GIVEN TASK
Rewrite the whole listing below, putting "screen assistant" wherever "GUI agent" appears and leaving everything else unchanged.

RECORDS SHOWN
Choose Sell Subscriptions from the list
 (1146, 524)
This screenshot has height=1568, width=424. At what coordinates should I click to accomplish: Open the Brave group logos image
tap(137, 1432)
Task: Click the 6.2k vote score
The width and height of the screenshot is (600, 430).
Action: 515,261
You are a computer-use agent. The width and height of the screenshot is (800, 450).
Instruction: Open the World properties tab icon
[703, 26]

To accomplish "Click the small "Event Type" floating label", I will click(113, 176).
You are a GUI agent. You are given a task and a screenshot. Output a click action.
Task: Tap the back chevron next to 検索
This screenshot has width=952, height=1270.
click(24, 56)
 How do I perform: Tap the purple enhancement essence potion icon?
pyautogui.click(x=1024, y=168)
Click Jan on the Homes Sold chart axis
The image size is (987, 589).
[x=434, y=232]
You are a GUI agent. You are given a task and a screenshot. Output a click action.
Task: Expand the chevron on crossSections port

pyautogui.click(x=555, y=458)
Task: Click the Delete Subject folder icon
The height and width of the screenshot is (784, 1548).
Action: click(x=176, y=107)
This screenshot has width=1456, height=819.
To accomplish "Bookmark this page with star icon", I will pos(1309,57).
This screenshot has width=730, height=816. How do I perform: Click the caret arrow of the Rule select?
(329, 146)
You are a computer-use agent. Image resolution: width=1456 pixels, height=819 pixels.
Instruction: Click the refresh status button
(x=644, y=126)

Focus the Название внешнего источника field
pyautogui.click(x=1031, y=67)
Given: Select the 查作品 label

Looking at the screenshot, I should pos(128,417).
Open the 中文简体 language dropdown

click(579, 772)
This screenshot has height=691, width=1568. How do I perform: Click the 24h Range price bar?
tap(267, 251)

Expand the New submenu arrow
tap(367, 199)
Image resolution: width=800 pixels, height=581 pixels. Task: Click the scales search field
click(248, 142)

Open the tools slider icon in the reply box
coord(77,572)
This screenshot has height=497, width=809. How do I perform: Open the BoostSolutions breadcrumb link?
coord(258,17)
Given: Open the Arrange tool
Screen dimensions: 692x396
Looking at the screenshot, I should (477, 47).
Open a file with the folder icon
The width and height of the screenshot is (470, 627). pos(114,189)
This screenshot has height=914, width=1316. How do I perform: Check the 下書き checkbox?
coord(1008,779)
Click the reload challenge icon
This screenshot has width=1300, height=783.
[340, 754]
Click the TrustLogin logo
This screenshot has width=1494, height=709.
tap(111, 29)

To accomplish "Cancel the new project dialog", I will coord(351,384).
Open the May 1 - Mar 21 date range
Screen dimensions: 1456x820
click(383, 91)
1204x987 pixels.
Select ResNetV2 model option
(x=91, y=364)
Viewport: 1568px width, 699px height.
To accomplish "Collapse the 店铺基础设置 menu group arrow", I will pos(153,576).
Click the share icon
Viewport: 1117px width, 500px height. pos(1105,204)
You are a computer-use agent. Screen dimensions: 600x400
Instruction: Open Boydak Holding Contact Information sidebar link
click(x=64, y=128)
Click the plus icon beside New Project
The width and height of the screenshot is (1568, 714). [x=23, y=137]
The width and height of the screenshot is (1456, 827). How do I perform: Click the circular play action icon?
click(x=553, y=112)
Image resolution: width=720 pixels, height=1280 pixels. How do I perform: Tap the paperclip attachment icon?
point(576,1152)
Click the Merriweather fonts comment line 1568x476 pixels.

RESPONSE
Choose Sell Subscriptions from the list
 (1146, 524)
This screenshot has height=1568, width=424. At what coordinates should I click to accomplish: Open the Brave group logos image
tap(137, 1432)
Task: Click the 6.2k vote score
The width and height of the screenshot is (600, 430).
Action: 515,261
You are a computer-use agent. The width and height of the screenshot is (800, 450).
Instruction: Open the World properties tab icon
[703, 26]

To accomplish "Click the small "Event Type" floating label", I will click(113, 176).
You are a screen assistant. You are given a task and a screenshot. Output a click action.
Task: Tap the back chevron next to 検索
This screenshot has width=952, height=1270.
click(24, 56)
 How do I perform: Tap the purple enhancement essence potion icon?
pyautogui.click(x=1024, y=168)
Click Jan on the Homes Sold chart axis
The image size is (987, 589).
[x=434, y=232]
You are a screen assistant. You are given a task and a screenshot. Output a click action.
Task: Expand the chevron on crossSections port

pyautogui.click(x=555, y=458)
Task: Click the Delete Subject folder icon
The height and width of the screenshot is (784, 1548).
Action: click(x=176, y=107)
This screenshot has width=1456, height=819.
To accomplish "Bookmark this page with star icon", I will pos(1309,57).
This screenshot has width=730, height=816. How do I perform: Click the caret arrow of the Rule select?
(329, 146)
You are a computer-use agent. Image resolution: width=1456 pixels, height=819 pixels.
Instruction: Click the refresh status button
(x=644, y=126)

Focus the Название внешнего источника field
pyautogui.click(x=1031, y=67)
Given: Select the 查作品 label

Looking at the screenshot, I should pos(128,417).
Open the 中文简体 language dropdown

click(579, 772)
This screenshot has height=691, width=1568. How do I perform: Click the 24h Range price bar?
tap(267, 251)

Expand the New submenu arrow
tap(367, 199)
Image resolution: width=800 pixels, height=581 pixels. Task: Click the scales search field
click(248, 142)

Open the tools slider icon in the reply box
coord(77,572)
This screenshot has height=497, width=809. How do I perform: Open the BoostSolutions breadcrumb link?
coord(258,17)
Given: Open the Arrange tool
Screen dimensions: 692x396
Looking at the screenshot, I should (477, 47).
Open a file with the folder icon
The width and height of the screenshot is (470, 627). pos(114,189)
This screenshot has height=914, width=1316. How do I perform: Check the 下書き checkbox?
coord(1008,779)
Click the reload challenge icon
This screenshot has width=1300, height=783.
[340, 754]
Click the TrustLogin logo
This screenshot has width=1494, height=709.
tap(111, 29)

To accomplish "Cancel the new project dialog", I will coord(351,384).
Open the May 1 - Mar 21 date range
Screen dimensions: 1456x820
click(383, 91)
1204x987 pixels.
Select ResNetV2 model option
(x=91, y=364)
Viewport: 1568px width, 699px height.
To accomplish "Collapse the 店铺基础设置 menu group arrow", I will pos(153,576).
Click the share icon
Viewport: 1117px width, 500px height. pos(1105,204)
You are a computer-use agent. Screen dimensions: 600x400
Instruction: Open Boydak Holding Contact Information sidebar link
click(x=64, y=128)
Click the plus icon beside New Project
The width and height of the screenshot is (1568, 714). [x=23, y=137]
The width and height of the screenshot is (1456, 827). How do I perform: Click the circular play action icon?
click(x=553, y=112)
Image resolution: width=720 pixels, height=1280 pixels. How do I perform: Tap the paperclip attachment icon?
point(576,1152)
Click the Merriweather fonts comment line 1568x476 pixels.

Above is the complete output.